*** Opening of Recorded information ***

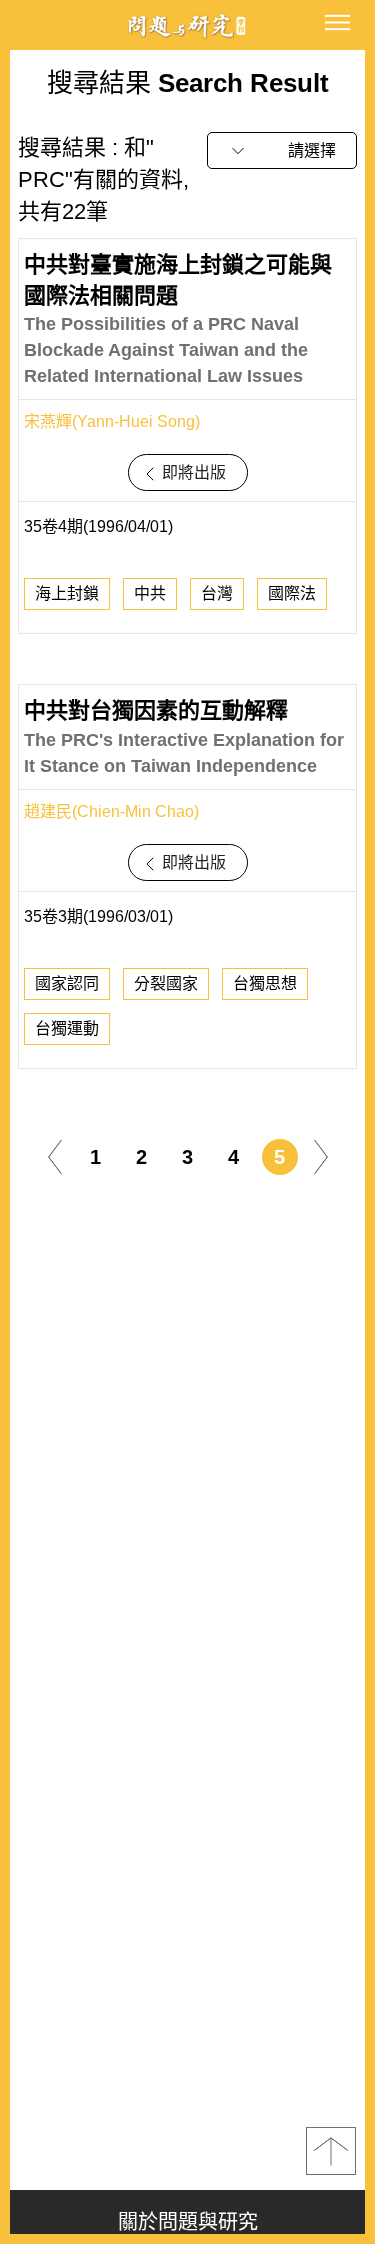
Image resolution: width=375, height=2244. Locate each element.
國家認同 (67, 983)
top (331, 2151)
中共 (150, 593)
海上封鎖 (67, 593)
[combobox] (282, 150)
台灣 (217, 593)
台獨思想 (265, 983)
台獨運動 (67, 1028)
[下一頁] (321, 1155)
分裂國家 (166, 983)
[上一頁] (55, 1155)
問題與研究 (188, 25)
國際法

*** Close of Recorded information ***

=== What this task involves ===
Give again, word for word, every line from the one holding "海上封鎖 (67, 593)" to the end of the data.

=== The answer ===
海上封鎖 (67, 593)
[combobox] (282, 150)
台灣 (217, 593)
台獨思想 (265, 983)
台獨運動 (67, 1028)
[下一頁] (321, 1155)
分裂國家 (166, 983)
[上一頁] (55, 1155)
問題與研究 (188, 25)
國際法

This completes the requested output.